What can we learn from history?
Pulter opens this poem with Herostratus, who burned down the Temple of Diana in Ephesus in the fourth century BCE. Under torture, he reveals that he committed the arson to become famous, so the Ephesians decree that he should be forgotten. He’s not: a classical historian records his name, and now Herostratus is more famous (as Thomas Browne notes) than those who judged him (Urn Burial, 26). As an emblem, then, Herostratus poses two problems that the poem will go on to reckon with.
Most explicitly, the poem’s rhyming couplets consider the consequences of monstrous impiety: Brennus’s attack on the Temple at Delphi; Cambyses’s attack on the Temple of Ammon; Nebuchadnezzar’s destruction of the First Temple; Antiochus IV’s desecration of the second Temple; and others. Structured as a series of rhetorical questions, the second half of this poem asks us to reflect on the consequences of such impiety, whether divine punishment in life or a “loath’d” name in “[p]osterity.” Pulter encourages us to read these historical figures alongside the opponents of the King in the English Civil War: those who threw the monarchy into “confutions” and who stripped churches in ways that she viewed as sacrilege. These, too, the poem argues, will “gain” only “shame and horror.” For herself, she says between these two halves of the poem, she would rather lose her name—“Hadassah”—than have a tainted reputation.
But Herostratus is also a figure for the uncertainty of history: he gains the infamy that he sought. As such, this poem might also reflect on the limits of historical memory: its uncertainty, its errors and confusions, and its inadequacy as a response to injustice. The poem’s initial observation—drawn by the “thus” at line seven—is that “ambition” and the desire “for gain” prompt atrocities, as happened in her native Ireland, whether she’s describing the 1641 Catholic Rebellion or the later Cromwellian conquest. In the face of a massacre, the claim that its perpetrators will be poorly remembered can be only a limited consolation.

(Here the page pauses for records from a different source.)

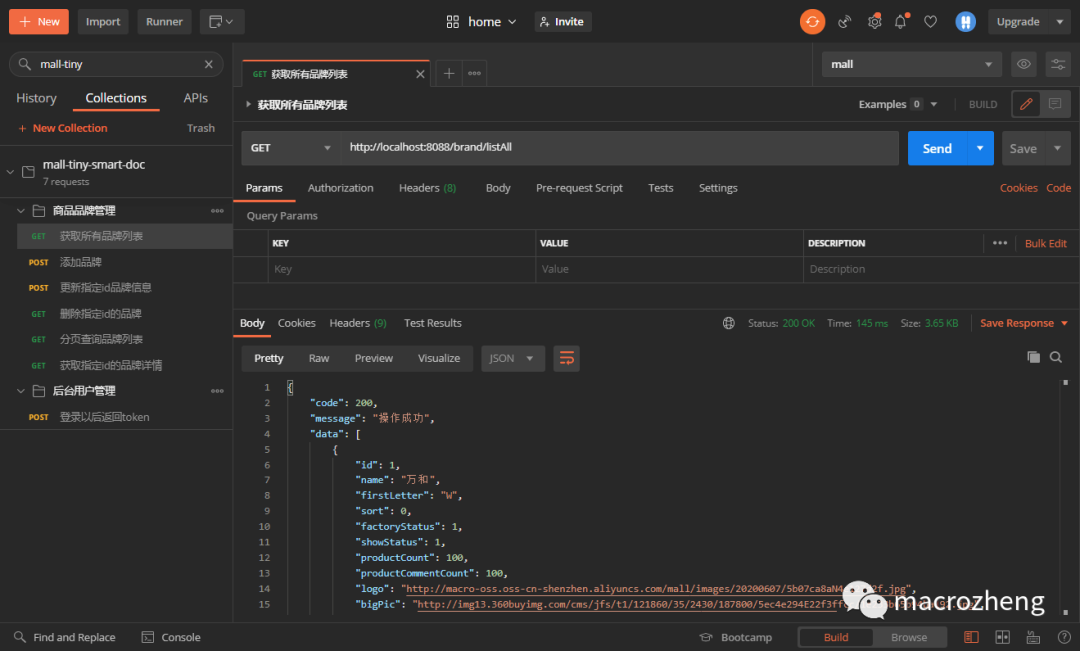Click the orange sync icon
Screen dimensions: 1080x651
click(812, 22)
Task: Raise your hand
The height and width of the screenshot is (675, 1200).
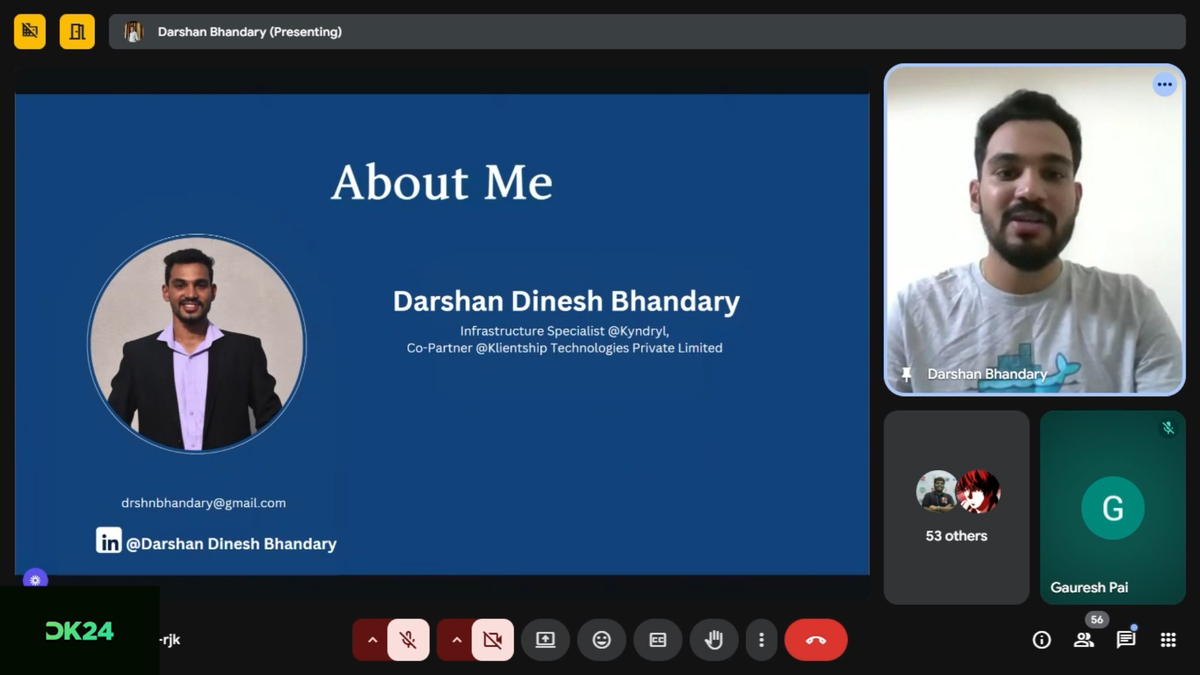Action: coord(713,640)
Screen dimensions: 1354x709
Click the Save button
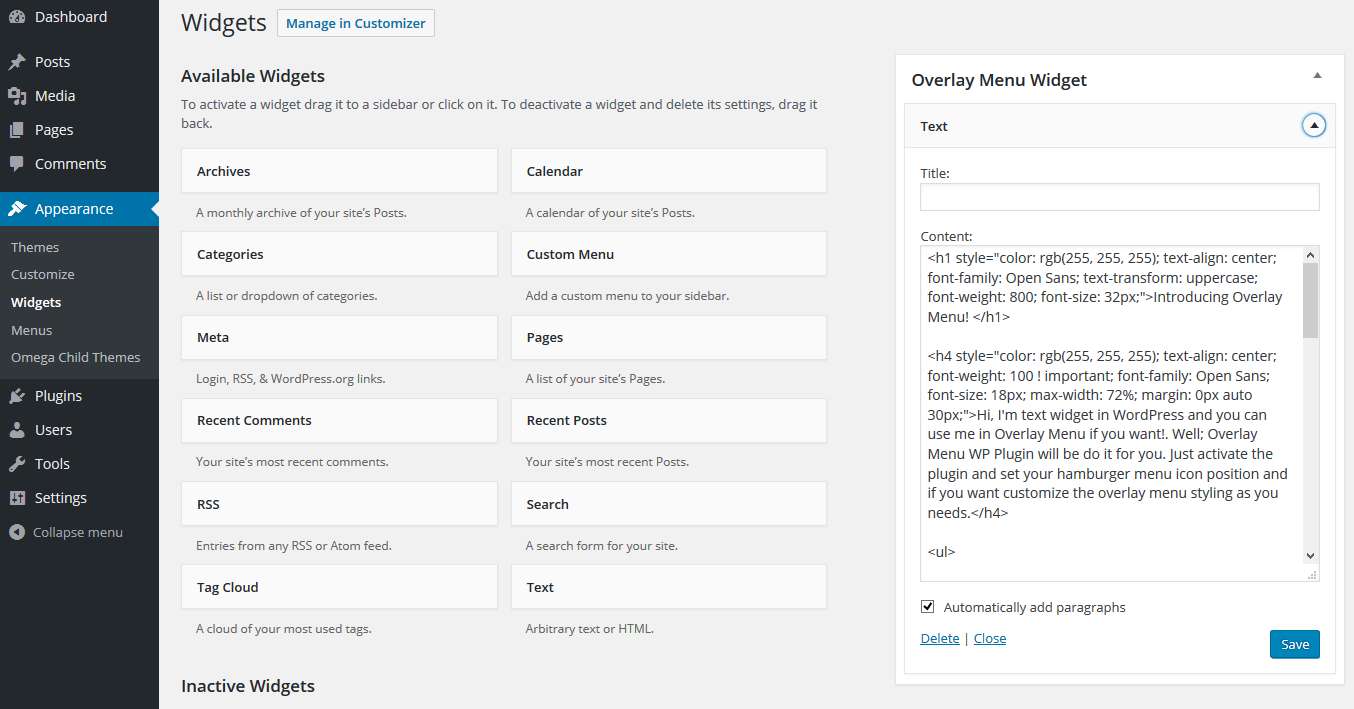1294,644
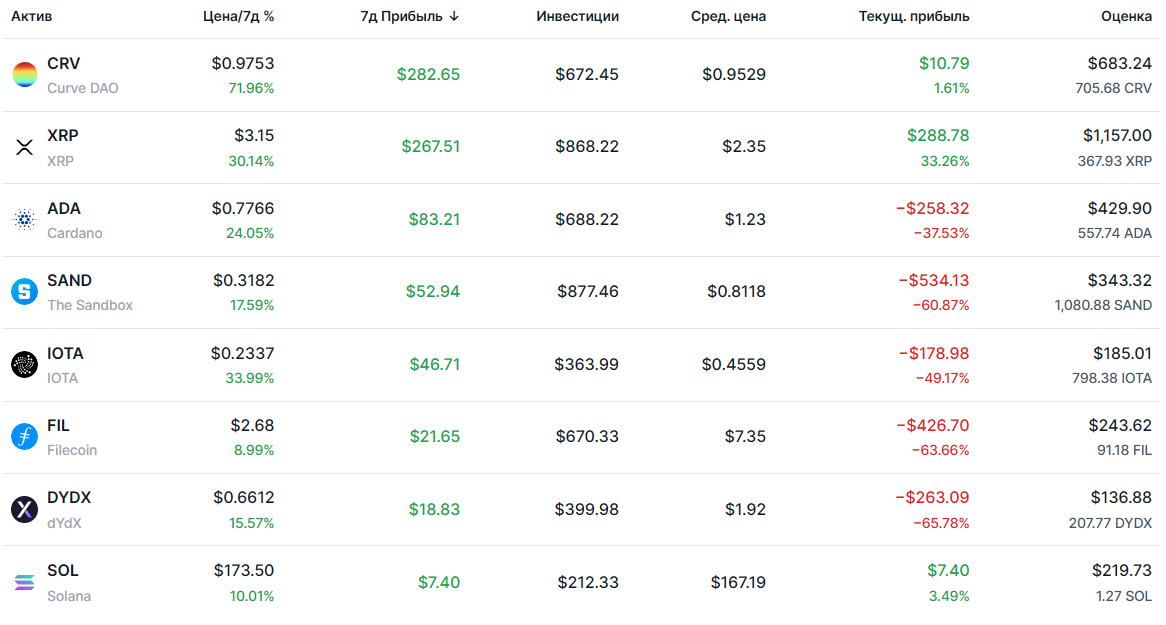1166x625 pixels.
Task: Click the dYdX coin logo icon
Action: click(x=24, y=509)
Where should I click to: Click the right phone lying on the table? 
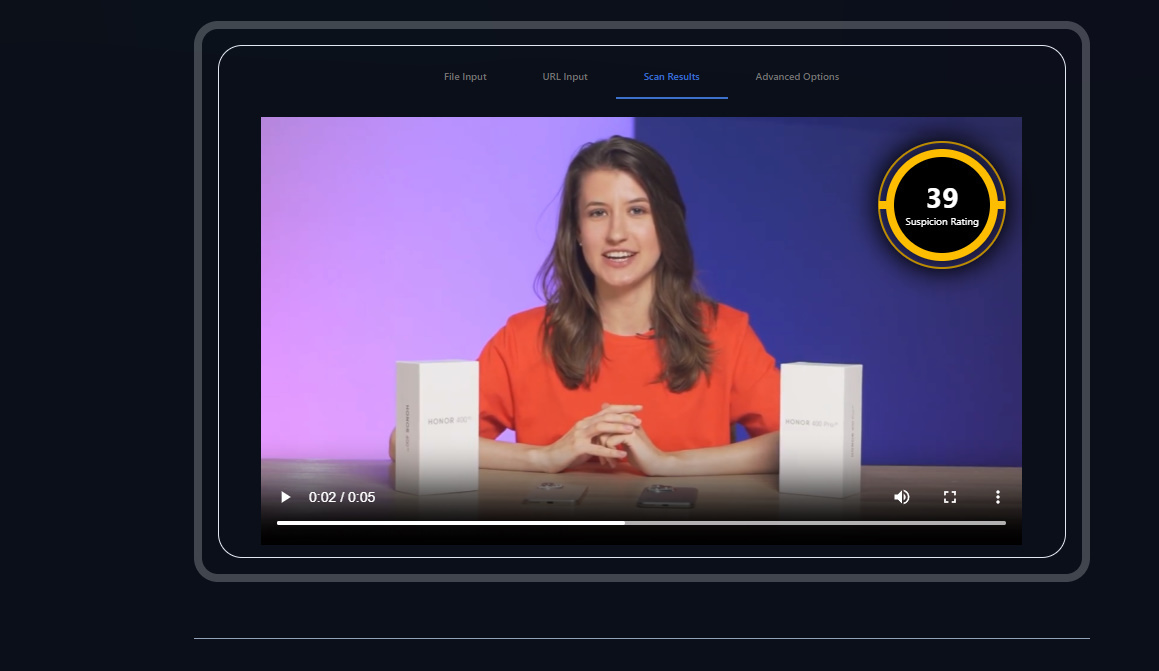coord(666,494)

The second half of the poem, then, turns to a series of rhetorical questions hinting not merely at oblivion but at direct divine punishment for the desecration of temples, from the disease that strikes down Antiochus IV to the sandstorm that obliterates the army of Cambyses. The repeated questions ask us to extrapolate a historical pattern. (Indeed, Pulter has evoked this pattern before: Herostratus, Brennus, and Cambyses appear as figures for the rebellious Parliamentarians in Pulter’s elegy for George Lisle and Charles Lucas (On those Two Unparalleled Friends, Sir George Lisle and Sir Charles Lucas, Who Were Shot to Death at Colchester [Poem 7]) as well.) The inclusion of the Babylonian kings Nebuchadnezzar and Belshazzar reveals the complexity of trying to read historical patterns, though. The book of Daniel describes them as father and son; however, both classical sources and other books of the Bible make clear that isn’t so. Pulter’s word “grandsire” here suggests she might be interested in the larger question this problem raises (whether she’s drawing it from the notes in her Bible, histories of the world like the one written by Sir Walter Raleigh, or a poetic source, like Anne Bradstreet’s “Four Monarchies.”) For historians and theologians of the early modern period, their reigns represent a point of contact between Biblical and classical history, where Herodotus, Josephus, and others might be made to align with scripture.
One reason this debate mattered was that Daniel is a prophetic book, believed to describe the four kingdoms that would fall before the kingdom of God returned. Reading history right promised insight into the future, into God’s role in the fall of monarchies. Indeed, the Fifth Monarchists held that the fall of the English monarchy in the civil war was the prophesied end of the fourth kingdom, prior to the creation of God’s kingdom on earth. As a royalist, Pulter would have detested this conclusion, but it suggests the stakes of reading history right.
One emblem for the poem’s ambivalence about historical memory might be its repeated pun on “fane” (temple) and “profane.” The pun’s first instance (in lines 8–9) emphasizes history’s destruction, the many times “ambition” and “gain” have burned cities, overthrown kingdoms, and deconsecrated churches. When the pun occurs again in the poem’s second-to-last line, the close sonic echo between the two words might emphasize the inevitability of the consequences she will soon predict. Alternatively, it might remind us of the cycles of destruction traced earlier. Like allusions and historical events, poetic devices can be read multiple ways. The poem’s final line reasserts the parallel between Herostratus—tortured to death and remembered as shameful—and contemporary rebels against the king, whom she believes will “get” only “sure shame and horror.” That much justice, the poem insists, is certain. Yet we, like Herostratus’s judges, remain subject to errors and foiled purposes. We can’t know how we will be remembered.